Base promoted synthesis of novel indole-dithiocarbamate compounds as potential anti-inflammatory therapeutic agents for treatment of acute lung injury.

An efficient protocol for highly chemoselective introduction of dithiocarbamate groups to nitrogen position of indoles with bis(dialkylaminethiocarbonyl)disulfides was achieved by employing t-BuOK as a promoter. Based on this methodology, twenty nine novel indole-dithiocarbamate compounds were prepared in moderate to excellent yields at room temperature. All compounds were evaluated for their anti-inflammatory activity. Most of the compounds exhibited high potency on inhibiting the releasing of tumor necrosis factor alpha (TNF-α) and interleukin-6 (IL-6). Four of them were found to suppress in vitro cytokine production in a dose-dependent manner with IC values in the nanomolar range.
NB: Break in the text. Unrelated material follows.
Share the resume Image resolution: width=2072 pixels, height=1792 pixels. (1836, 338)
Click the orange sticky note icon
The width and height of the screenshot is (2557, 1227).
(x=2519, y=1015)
Additionally, 3-methyl-1H-indol-1-yl dimethylcarbamodithioate (3o) effectively ameliorated histopathological changes of lung tissues and attenuated lipopolysaccharides (LPS)-induced acute lung injury (ALI) in vivo. These data suggest that the new indole-dithiocarbamate derivatives could be particularly useful for further pharmaceutical development for the treatment of ALI.